[Data records]
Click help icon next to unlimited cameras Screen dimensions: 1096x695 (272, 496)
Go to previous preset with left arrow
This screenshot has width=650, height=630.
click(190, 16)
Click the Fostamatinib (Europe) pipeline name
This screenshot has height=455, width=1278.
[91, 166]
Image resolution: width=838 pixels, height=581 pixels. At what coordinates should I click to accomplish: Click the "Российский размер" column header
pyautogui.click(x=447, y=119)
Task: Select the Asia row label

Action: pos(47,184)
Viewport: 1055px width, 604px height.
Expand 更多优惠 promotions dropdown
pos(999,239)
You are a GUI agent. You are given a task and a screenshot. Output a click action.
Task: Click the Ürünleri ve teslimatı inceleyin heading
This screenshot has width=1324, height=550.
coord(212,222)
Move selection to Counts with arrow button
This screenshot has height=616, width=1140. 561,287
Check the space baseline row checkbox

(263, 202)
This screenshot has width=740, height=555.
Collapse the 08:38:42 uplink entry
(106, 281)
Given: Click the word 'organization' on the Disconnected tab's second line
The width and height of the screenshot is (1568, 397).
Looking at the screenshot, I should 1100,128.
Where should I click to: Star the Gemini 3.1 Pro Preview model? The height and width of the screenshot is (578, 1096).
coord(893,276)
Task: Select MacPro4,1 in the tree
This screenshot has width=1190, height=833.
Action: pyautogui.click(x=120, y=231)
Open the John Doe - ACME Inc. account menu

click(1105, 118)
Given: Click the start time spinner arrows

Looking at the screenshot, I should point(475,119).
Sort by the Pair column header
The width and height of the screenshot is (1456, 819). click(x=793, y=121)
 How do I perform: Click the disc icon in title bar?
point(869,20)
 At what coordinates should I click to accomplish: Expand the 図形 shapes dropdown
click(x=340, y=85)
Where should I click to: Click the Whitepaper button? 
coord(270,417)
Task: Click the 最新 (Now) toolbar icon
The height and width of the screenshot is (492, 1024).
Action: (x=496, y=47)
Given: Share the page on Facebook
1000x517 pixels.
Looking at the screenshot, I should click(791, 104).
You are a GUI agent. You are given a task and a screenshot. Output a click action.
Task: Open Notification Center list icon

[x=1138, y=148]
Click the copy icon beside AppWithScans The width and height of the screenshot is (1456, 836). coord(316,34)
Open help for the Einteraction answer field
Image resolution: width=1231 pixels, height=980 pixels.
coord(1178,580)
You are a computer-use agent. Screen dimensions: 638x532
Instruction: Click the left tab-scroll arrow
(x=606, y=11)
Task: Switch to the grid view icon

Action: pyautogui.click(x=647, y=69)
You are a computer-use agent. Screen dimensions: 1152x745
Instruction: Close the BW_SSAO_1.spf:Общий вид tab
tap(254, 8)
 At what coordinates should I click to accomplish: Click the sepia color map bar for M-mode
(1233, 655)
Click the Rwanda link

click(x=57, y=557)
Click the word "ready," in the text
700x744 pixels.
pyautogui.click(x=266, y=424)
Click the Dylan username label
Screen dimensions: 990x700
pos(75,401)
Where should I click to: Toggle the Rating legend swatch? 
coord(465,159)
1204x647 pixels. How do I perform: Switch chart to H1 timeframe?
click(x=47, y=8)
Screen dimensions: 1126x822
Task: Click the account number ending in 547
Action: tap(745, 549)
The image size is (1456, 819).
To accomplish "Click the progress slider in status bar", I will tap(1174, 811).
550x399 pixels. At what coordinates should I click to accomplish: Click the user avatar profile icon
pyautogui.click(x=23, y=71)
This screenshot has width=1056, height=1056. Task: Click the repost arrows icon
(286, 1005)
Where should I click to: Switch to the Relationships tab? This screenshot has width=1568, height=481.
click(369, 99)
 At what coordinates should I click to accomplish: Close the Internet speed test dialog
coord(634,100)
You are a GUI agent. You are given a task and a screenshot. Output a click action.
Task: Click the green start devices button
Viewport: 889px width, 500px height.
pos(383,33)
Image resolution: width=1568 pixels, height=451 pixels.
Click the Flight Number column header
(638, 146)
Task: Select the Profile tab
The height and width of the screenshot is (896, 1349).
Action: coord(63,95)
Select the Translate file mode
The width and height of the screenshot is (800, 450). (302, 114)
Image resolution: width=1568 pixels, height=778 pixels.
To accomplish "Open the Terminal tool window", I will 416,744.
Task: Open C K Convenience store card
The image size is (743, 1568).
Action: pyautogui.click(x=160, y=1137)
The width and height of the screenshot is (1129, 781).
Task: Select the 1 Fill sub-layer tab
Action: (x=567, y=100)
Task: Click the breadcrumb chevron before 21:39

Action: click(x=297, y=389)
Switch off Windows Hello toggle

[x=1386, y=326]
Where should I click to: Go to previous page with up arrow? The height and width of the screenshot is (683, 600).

→ Problem to work on:
For every line above that holds the string "help", add one to a count; give that count alone.

→ Result of the exercise:
2